Superar la adversidad es cuestión de empatía
Apreciar el lado positivo de la adversidad y aceptarla como una oportunidad para edificar nuestro carácter es posible mediante el cultivo y ejercicio de la empatía. No una empatía dirigida precisamente hacia los demás, sino hacia la experiencia de la dificultad.
Cultivar la empatía hacia la enfermedad, por ejemplo, significa aprender a pensar en ella desde adentro; sentirla como una experiencia que involucra miedo, tristeza y coraje, y no como una condición biológica que nos atormenta.

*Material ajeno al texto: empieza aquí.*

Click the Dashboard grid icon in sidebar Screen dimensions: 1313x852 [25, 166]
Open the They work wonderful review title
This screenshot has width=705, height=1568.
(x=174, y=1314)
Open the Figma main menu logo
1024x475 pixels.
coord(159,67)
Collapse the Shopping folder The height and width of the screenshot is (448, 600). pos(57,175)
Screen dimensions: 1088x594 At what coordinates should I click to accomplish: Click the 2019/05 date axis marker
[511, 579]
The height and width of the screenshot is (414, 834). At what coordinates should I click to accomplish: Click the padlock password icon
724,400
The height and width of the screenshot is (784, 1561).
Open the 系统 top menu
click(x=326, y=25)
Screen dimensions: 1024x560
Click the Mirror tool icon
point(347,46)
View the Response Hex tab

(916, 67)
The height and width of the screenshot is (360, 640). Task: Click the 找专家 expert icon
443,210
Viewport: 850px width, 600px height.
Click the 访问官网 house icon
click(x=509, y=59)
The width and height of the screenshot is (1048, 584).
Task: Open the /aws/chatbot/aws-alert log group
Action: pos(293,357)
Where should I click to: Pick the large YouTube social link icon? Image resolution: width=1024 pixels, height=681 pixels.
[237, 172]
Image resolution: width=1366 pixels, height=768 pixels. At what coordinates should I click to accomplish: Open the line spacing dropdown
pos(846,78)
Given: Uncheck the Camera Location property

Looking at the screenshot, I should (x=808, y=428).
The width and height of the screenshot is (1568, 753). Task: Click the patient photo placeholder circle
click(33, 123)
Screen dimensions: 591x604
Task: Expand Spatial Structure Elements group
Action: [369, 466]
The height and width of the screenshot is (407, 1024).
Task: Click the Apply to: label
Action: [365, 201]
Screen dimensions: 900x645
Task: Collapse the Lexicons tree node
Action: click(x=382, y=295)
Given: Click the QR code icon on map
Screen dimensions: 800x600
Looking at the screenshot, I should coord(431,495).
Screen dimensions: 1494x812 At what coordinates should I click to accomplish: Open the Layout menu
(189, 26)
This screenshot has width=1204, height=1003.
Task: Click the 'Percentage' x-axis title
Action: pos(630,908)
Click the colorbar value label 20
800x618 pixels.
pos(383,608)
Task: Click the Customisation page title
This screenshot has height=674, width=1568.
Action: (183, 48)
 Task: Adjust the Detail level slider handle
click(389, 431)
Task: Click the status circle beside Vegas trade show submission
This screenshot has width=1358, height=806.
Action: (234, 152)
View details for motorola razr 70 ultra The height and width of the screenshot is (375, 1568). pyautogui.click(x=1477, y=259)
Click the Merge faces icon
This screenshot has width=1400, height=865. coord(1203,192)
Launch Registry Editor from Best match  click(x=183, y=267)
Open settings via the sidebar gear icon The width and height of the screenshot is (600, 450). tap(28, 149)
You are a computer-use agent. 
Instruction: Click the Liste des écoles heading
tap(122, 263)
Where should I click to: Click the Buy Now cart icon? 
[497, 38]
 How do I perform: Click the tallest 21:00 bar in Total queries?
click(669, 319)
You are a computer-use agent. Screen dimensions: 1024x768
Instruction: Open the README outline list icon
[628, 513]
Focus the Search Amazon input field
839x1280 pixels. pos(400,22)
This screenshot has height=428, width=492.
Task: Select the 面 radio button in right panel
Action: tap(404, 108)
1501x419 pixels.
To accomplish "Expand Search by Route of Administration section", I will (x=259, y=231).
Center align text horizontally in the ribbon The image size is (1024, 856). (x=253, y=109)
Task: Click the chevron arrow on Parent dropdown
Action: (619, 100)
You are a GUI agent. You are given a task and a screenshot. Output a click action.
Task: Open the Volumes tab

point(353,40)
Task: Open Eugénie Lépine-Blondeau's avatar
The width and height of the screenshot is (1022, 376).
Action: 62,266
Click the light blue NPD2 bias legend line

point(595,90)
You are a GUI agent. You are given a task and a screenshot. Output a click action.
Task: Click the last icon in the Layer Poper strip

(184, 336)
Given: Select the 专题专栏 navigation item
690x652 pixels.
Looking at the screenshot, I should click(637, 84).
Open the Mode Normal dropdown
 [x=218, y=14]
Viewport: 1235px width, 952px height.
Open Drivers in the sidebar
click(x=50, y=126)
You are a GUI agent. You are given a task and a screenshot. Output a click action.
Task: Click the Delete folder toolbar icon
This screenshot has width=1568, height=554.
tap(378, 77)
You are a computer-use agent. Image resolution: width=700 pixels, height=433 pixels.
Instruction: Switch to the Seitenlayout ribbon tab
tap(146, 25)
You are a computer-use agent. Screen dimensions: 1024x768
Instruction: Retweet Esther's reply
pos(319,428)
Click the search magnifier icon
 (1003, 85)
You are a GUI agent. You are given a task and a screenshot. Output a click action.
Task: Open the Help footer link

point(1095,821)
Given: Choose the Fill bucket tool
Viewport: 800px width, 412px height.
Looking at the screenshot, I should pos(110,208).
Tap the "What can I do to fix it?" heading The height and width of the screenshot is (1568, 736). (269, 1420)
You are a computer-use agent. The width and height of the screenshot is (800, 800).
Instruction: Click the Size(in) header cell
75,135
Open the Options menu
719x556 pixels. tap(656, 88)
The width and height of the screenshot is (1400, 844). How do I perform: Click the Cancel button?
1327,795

La adversidad hace que el hombre se conozca a sí mismo” — Albert Einstein
Cuando examinamos la adversidad desde sus implicaciones emocionales, sociales y psicológicas, descubrimos el modo en que vivir esa experiencia ha enriquecido nuestro espíritu y hecho de nosotros mejores personas. Aprendemos a ver la dificultad como factor constitutivo de la condición humana.
“Debemos aprender a aplicar una perspectiva más amplia de cómo las personas pueden florecer en momentos de aflicción y vulnerabilidad”, opina el filósofo Ian J. Kidd, quien hace énfasis en el efecto edificador de la enfermedad cuando se le mira con ojos dispuestos al aprendizaje y el crecimiento personal.
“Muchas personas se vuelven más amables [debido a la enfermedad], más gentiles, más afectuosas y menos egoístas”, explica. “La vida consiste en un cúmulo de cosas pequeñas, y cada uno de esos pequeños actos es una oportunidad modesta para ejercitar la virtud”.
En la adversidad, el ejercicio de la virtud descansa en mirar con los ojos del alma dejando a un lado el principio del Yo deseo.
Cuando nos desprendemos de “lo que debería ser”, nos trasladamos a la maravillosa vivencia del presente, aceptamos lo que es como nuestra única realidad y no como un accidente.
En ese momento de despertar a la magia de la vida, las dificultades dejan de ser sinónimo de dolor y malicia, ya que el sentir de rechazo hacia la adversidad pierde poder sobre nosotros.
Nos abrimos, entonces, al universo de aprendizajes que tiene para nosotros el aquí y el ahora.